In ihrer Dissertation ist Marie Jahoda in den theoretischen Rahmen der Lebenspsychologie Charlotte Bühlers eingebunden. Zwei Umstände sprechen dafür, dass es sich bei Jahodas Dissertation um ein bemerkenswertes Dokument in der Entstehung der empirischen Sozialforschung im deutschen Sprachraum handelt: Einmal gelingt es ihr, ein innovatives Verfahren zur Erhebung empirischer Daten zu entwickeln. Der zweite Umstand betrifft das Verhältnis von Hypothesen und empirischen Daten, in dem sie das Fünf-Lebensphasen-Modell Bühlers bestätigt, gleichzeitig aber darauf verweist, bei der Interpretation lebensgeschichtlicher Daten auch sozialpsychologische und kulturelle Faktoren stärker zu betonen.

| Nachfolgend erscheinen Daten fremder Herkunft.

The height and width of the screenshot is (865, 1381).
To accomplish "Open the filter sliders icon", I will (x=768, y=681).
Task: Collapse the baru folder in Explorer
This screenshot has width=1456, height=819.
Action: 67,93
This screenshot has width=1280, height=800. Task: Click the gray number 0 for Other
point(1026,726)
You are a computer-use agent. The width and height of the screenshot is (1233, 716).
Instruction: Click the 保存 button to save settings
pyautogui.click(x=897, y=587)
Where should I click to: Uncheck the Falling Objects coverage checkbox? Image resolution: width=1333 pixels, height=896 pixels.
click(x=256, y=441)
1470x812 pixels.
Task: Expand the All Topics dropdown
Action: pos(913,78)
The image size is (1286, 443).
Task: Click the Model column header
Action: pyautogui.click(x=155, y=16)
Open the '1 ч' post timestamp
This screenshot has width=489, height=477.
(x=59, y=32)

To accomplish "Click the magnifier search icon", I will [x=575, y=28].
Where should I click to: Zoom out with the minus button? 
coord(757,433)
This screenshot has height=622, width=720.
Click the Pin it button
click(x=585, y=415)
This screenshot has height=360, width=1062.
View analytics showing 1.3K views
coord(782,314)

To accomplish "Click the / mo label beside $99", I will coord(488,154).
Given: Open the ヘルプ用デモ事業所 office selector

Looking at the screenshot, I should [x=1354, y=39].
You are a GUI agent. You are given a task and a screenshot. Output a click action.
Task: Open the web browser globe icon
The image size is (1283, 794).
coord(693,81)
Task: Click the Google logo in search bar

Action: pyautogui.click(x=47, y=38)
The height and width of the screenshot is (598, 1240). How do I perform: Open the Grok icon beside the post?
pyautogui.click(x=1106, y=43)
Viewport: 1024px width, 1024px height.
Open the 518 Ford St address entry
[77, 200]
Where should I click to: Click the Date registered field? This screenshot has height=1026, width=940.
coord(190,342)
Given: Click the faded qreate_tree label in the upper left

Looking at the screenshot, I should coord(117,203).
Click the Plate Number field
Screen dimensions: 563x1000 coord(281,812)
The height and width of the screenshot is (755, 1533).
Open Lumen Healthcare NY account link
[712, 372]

Die Absicht der Publikation, die Persönlichkeit Marie Jahodas und ihre bahnbrechende Dissertation vor dem Vergessen zu bewahren, ist absolut geglückt. Indem sie ihren Fokus nicht allein auf die Wissenschaft, sondern auch auf die Betroffenen und deren reale Probleme und Nöte im Alltag legt, muss Marie Jahoda als eine hervorragende Wissenschafts-Repräsentantin bezeichnet werden. Ihr Leben zeigt sie als eine Persönlichkeit wissend um Existenznöte und nahe am Humanen des Alltäglichen. In der Gegenwart ist dies ein rares Gut geworden: Möge sie uns diesbezüglich als Vorbild dienen!